» **Work request**:
Would you print out every entry exactly as given?

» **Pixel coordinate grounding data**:
· · · · ·

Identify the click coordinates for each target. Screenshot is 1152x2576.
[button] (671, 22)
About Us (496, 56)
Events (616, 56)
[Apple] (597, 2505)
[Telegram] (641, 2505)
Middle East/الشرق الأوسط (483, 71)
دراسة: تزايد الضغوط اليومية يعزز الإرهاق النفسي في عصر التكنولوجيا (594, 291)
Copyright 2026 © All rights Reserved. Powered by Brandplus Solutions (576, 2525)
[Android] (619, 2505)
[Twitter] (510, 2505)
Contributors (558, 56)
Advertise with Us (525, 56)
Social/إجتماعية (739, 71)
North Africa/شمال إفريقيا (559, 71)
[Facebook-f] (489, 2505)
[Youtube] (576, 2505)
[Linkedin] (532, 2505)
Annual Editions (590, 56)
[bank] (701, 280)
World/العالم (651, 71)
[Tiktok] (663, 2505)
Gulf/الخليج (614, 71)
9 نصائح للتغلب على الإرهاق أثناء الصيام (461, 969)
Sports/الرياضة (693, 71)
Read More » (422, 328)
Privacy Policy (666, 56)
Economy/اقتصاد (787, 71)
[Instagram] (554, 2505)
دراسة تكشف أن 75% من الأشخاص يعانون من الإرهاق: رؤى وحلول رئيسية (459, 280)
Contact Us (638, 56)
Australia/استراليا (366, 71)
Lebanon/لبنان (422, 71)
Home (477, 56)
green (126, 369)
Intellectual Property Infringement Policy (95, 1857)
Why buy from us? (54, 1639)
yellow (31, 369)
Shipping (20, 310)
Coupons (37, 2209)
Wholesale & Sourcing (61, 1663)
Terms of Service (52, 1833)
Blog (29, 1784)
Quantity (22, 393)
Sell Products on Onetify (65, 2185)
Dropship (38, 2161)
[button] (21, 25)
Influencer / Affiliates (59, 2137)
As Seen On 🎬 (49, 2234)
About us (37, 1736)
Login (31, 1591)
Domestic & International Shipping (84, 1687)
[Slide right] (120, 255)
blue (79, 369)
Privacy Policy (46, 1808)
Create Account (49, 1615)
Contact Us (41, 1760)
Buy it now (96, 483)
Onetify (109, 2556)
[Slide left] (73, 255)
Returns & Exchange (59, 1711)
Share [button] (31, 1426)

· · · · ·

» **Exercise result**:
Identify the click coordinates for each target. Screenshot is 1152x2576.
[button] (671, 22)
About Us (496, 56)
Events (616, 56)
[Apple] (597, 2505)
[Telegram] (641, 2505)
Middle East/الشرق الأوسط (483, 71)
دراسة: تزايد الضغوط اليومية يعزز الإرهاق النفسي في عصر التكنولوجيا (594, 291)
Copyright 2026 © All rights Reserved. Powered by Brandplus Solutions (576, 2525)
[Android] (619, 2505)
[Twitter] (510, 2505)
Contributors (558, 56)
Advertise with Us (525, 56)
Social/إجتماعية (739, 71)
North Africa/شمال إفريقيا (559, 71)
[Facebook-f] (489, 2505)
[Youtube] (576, 2505)
[Linkedin] (532, 2505)
Annual Editions (590, 56)
[bank] (701, 280)
World/العالم (651, 71)
[Tiktok] (663, 2505)
Gulf/الخليج (614, 71)
9 نصائح للتغلب على الإرهاق أثناء الصيام (461, 969)
Sports/الرياضة (693, 71)
Read More » (422, 328)
Privacy Policy (666, 56)
Economy/اقتصاد (787, 71)
[Instagram] (554, 2505)
دراسة تكشف أن 75% من الأشخاص يعانون من الإرهاق: رؤى وحلول رئيسية (459, 280)
Contact Us (638, 56)
Australia/استراليا (366, 71)
Lebanon/لبنان (422, 71)
Home (477, 56)
green (126, 369)
Intellectual Property Infringement Policy (95, 1857)
Why buy from us? (54, 1639)
yellow (31, 369)
Shipping (20, 310)
Coupons (37, 2209)
Wholesale & Sourcing (61, 1663)
Terms of Service (52, 1833)
Blog (29, 1784)
Quantity (22, 393)
Sell Products on Onetify (65, 2185)
Dropship (38, 2161)
[button] (21, 25)
Influencer / Affiliates (59, 2137)
As Seen On 🎬 (49, 2234)
About us (37, 1736)
Login (31, 1591)
Domestic & International Shipping (84, 1687)
[Slide right] (120, 255)
blue (79, 369)
Privacy Policy (46, 1808)
Create Account (49, 1615)
Contact Us (41, 1760)
Buy it now (96, 483)
Onetify (109, 2556)
[Slide left] (73, 255)
Returns & Exchange (59, 1711)
Share [button] (31, 1426)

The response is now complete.